Hoje me permiti um exercício de filosofia íntima, guiado pela velha sentença atribuída a Sócrates — essa afirmação que atravessou séculos como uma manifestação de lucidez: “só sei que nada sei”. Talvez não tenha sido ele o autor, mas pouco importa. O que me move é o abismo de sentido que essa frase abre diante de nós. Sserá que, em algum momento da vida, podemos afirmar que alguém alcança conhecimento absoluto sobre qualquer tema?
Os que se consideram “donos da verdade”, que se veem como sábios ou eruditos, imaginando deter um saber privilegiado, esquecem que a sabedoria transcende nossos limites humanos. Somos, todos nós, eternos aprendizes. Por mais respostas que encontremos, surgirão sempre novas perguntas. A cada descoberta, nasce uma nova curiosidade. A cada aprendizado, desponta uma nova dúvida. Vivemos nessa busca incessante, porque sempre haverá algo ainda não suficientemente explicado.

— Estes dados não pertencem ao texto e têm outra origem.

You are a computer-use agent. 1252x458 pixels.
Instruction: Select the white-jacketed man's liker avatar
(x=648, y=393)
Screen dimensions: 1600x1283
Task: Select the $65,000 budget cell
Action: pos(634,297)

Muitas vezes se confunde ignorância com burrice. Ignorância é apenas desconhecer; burrice é rejeitar o novo, é se fechar para qualquer possibilidade de aprender. Quem assim procede não evolui. Recusa enxergar a vida como processo contínuo de aprendizagem e se acredita sabedor de tudo. Mas o novo é inesgotável — e deveria alimentar em nós o entusiasmo de seguir aprendendo. O mundo se transforma com tamanha rapidez que precisamos ter a mesma urgência no aprendizado da vida.
Lembro então de Newton: “o que sabemos é uma gota; o que não sabemos é um oceano.” E talvez seja justamente nesse oceano que habita o nosso maior encanto.